Es ist wichtig, sich an die Dosierung und die Behandlungsdauer zu halten, um die optimale Wirkung des Antibiotikums zu erzielen. Setzen Sie das Antibiotikum nicht einfach ab, auch wenn Sie keine Symptome mehr haben. Zudem empfehle ich Ihnen, die Medikamente in der Regel mit Wasser einzunehmen, da die Einnahme mit Säften, Milchprodukten oder Alkohol die Aufnahme in den Körper beeinflussen kann. Halten Sie sich auch an die Einnahmezeitpunkte wie vor, nach oder 1–2 Stunden vor/nach dem Essen. Um einer Resistenzbildung vorzubeugen, sollten Sie zudem keine Einnahme vergessen.
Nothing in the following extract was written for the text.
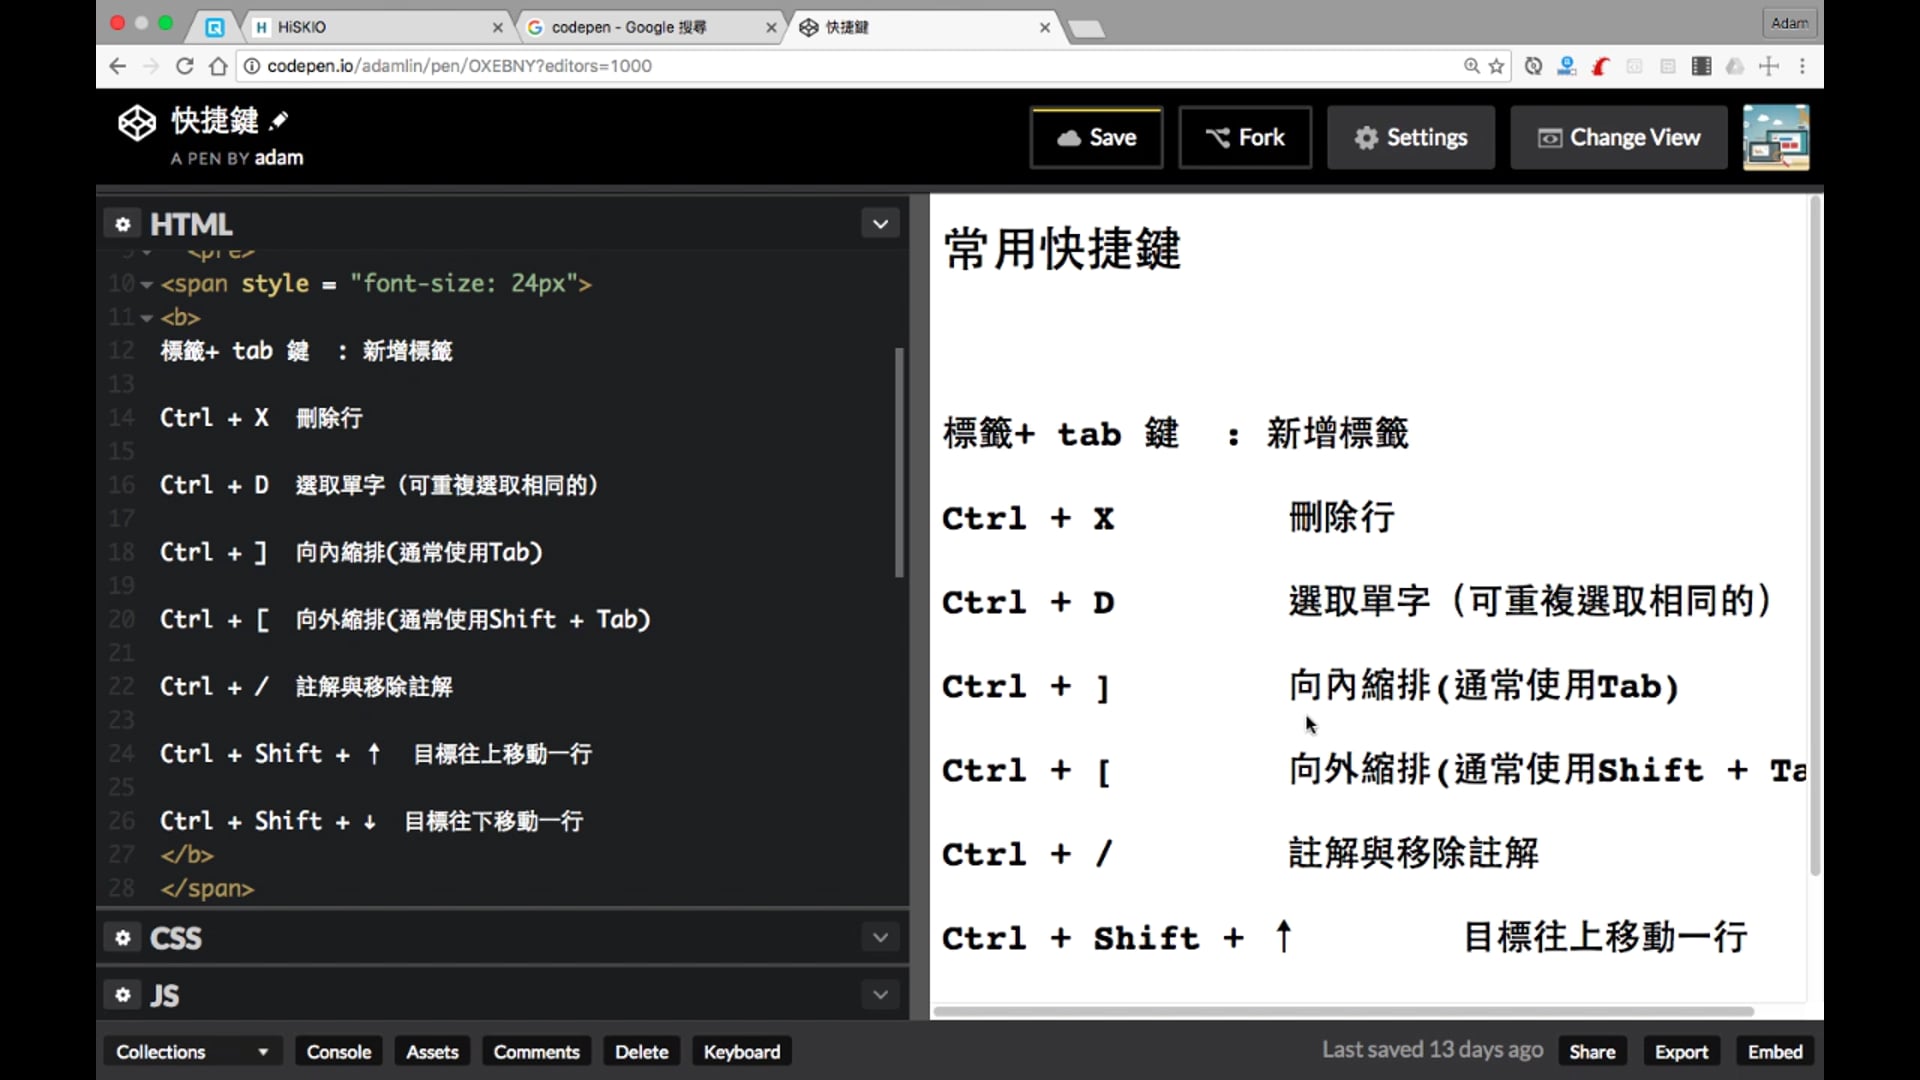
Task: Click the Fork button
Action: click(x=1245, y=137)
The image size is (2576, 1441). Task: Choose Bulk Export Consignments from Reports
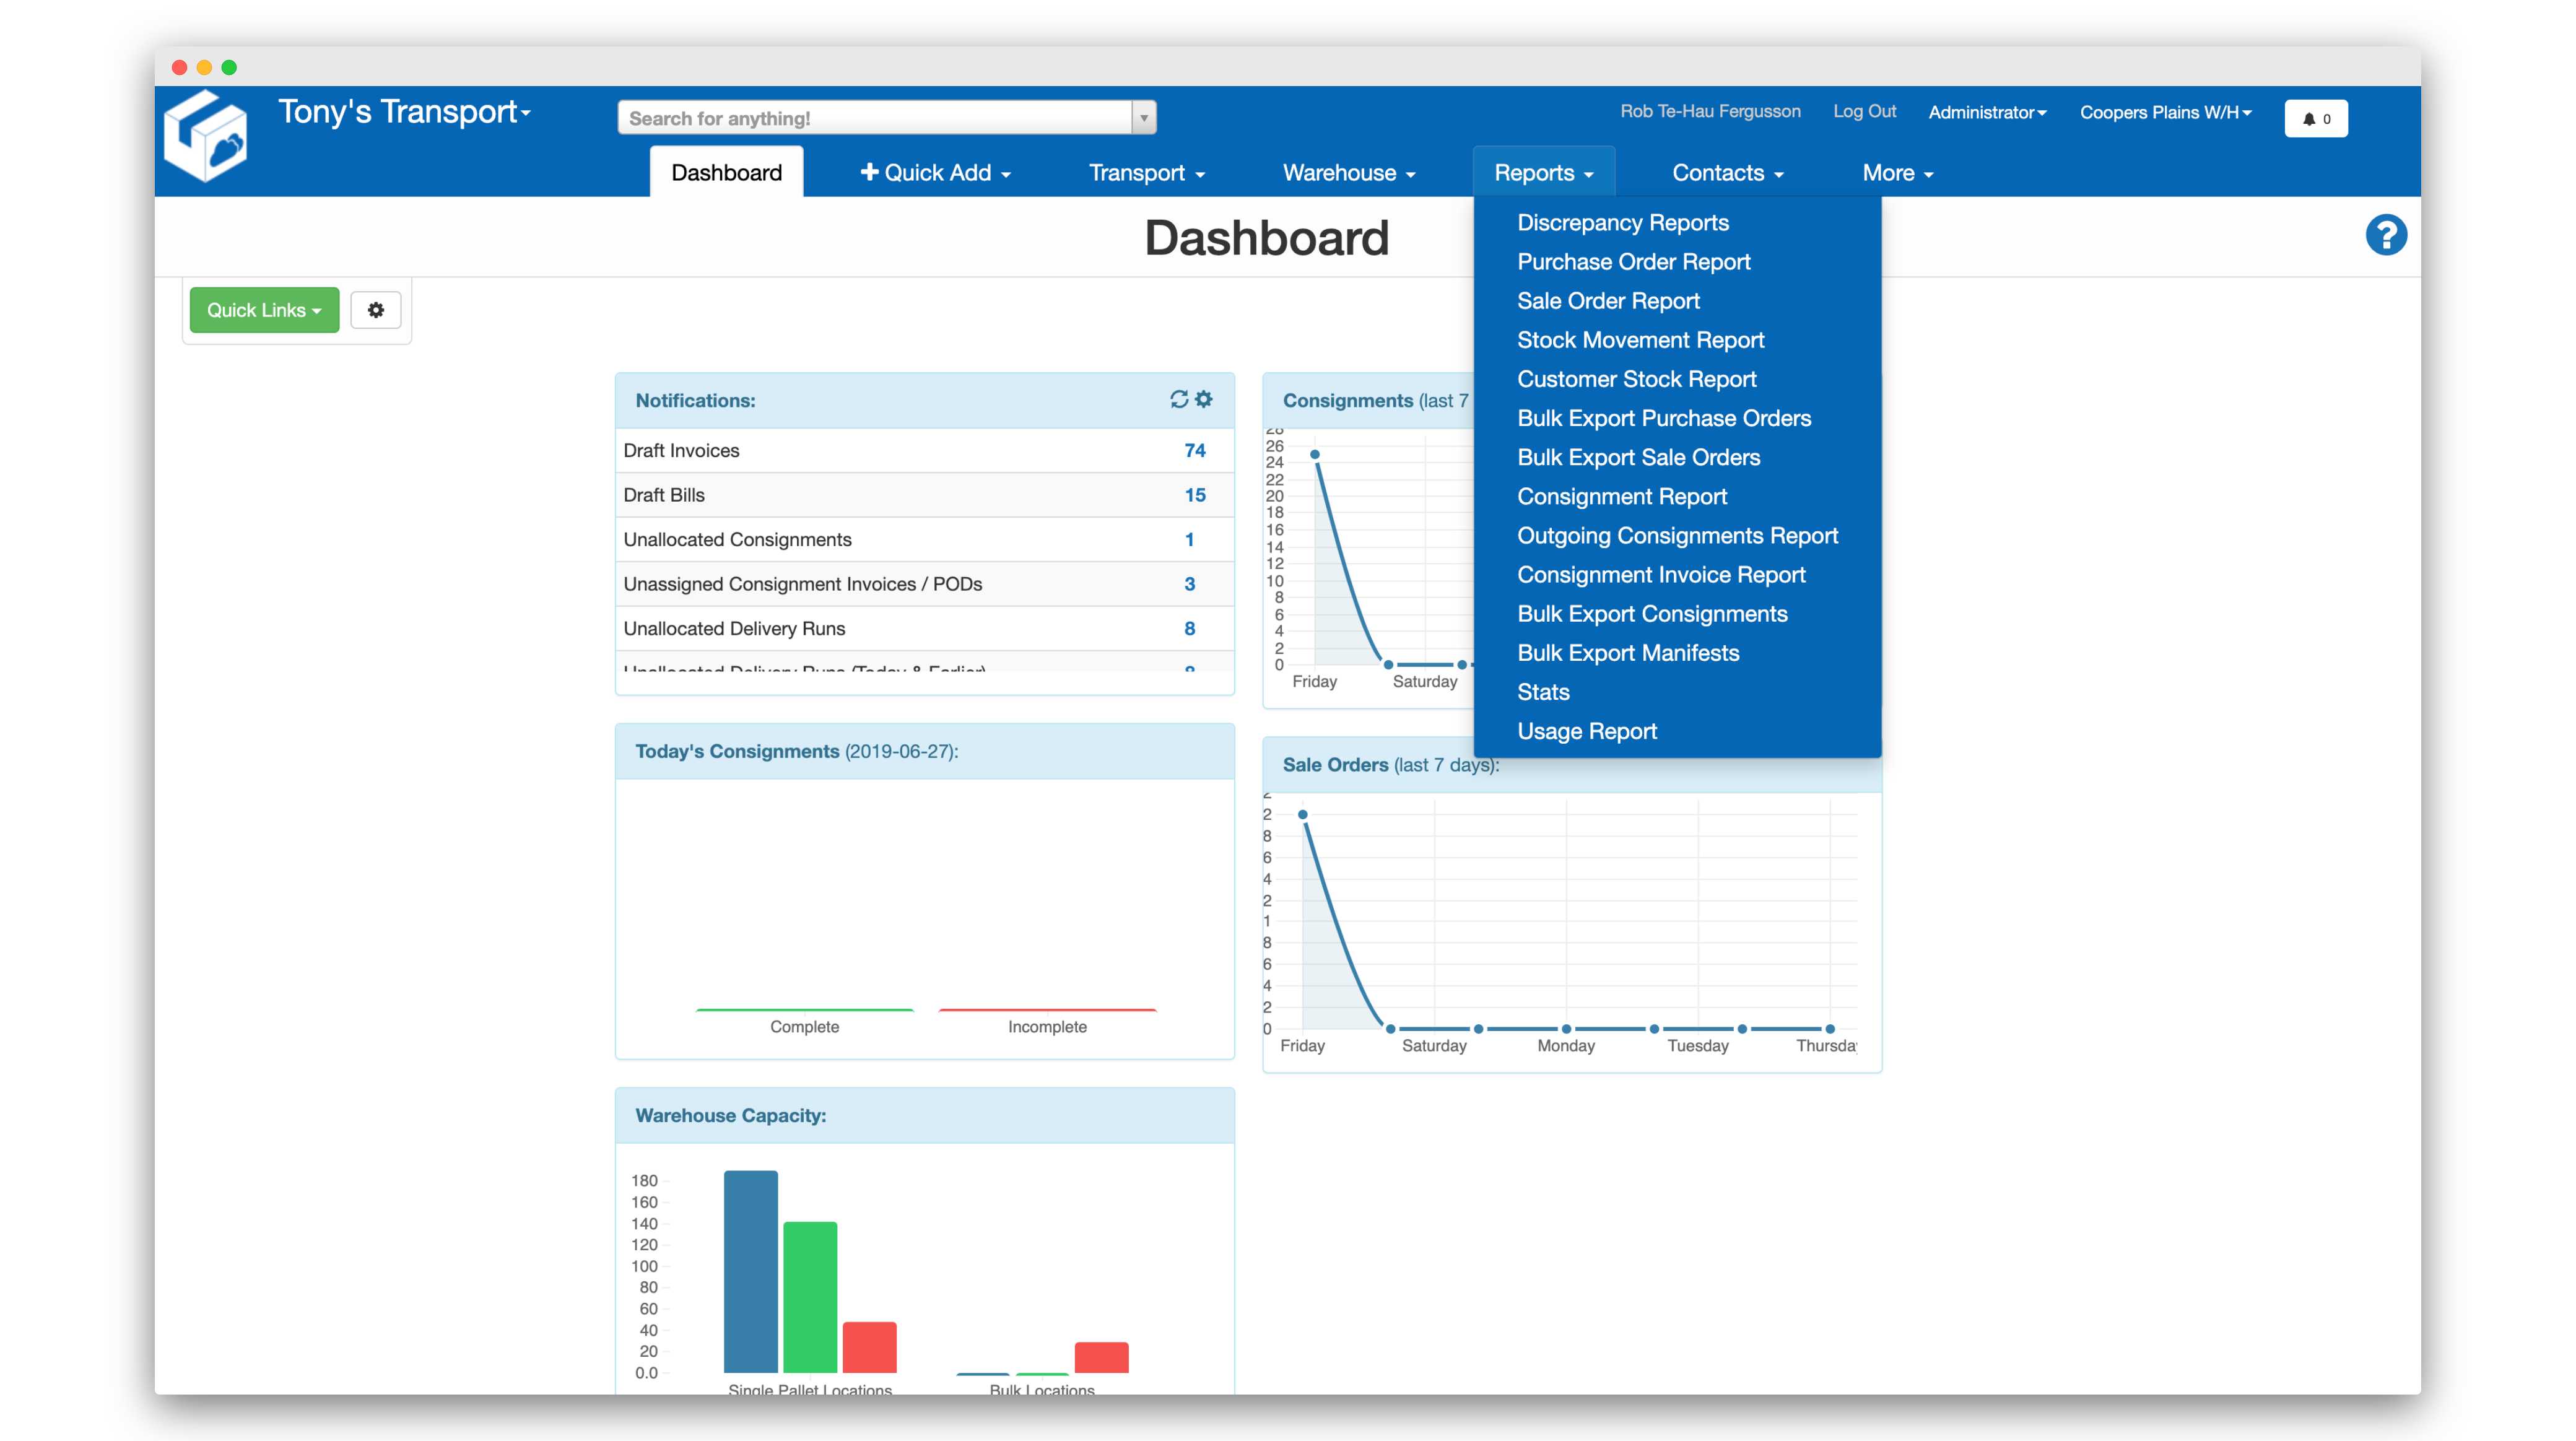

Was empfehlen Sie, um möglichen Nebenwirkungen einer Antibiotikabehandlung vorzubeugen?

Nebenwirkungen wie Magen-Darm-Probleme oder Vaginalpilzinfektionen können leider bei einer Antibiotikatherapie auftreten. Es kann zu Durchfall, Bauchschmerzen oder Übelkeit kommen. Um Darmprobleme zu verhindern, empfehle ich Ihnen, die Darmflora mit sogenannten Probiotika während oder spätestens nach der Antibiotikatherapie aufzubauen. Bei der Antibiotikaeinnahme ist ein zeitlicher Abstand von 1–2 Stunden zu beachten. Trinken Sie während der Therapie genügend Wasser und ernähren Sie sich mit Schonkost wie leicht verdaulichem Gemüse. Zur Vorbeugung von Vaginalpilzinfektionen empfehle ich die vaginale Anwendung von Milchsäurepräparaten, um die Vaginalflora wiederaufzubauen. Reinigen Sie den Intimbereich zudem nur mit Wasser.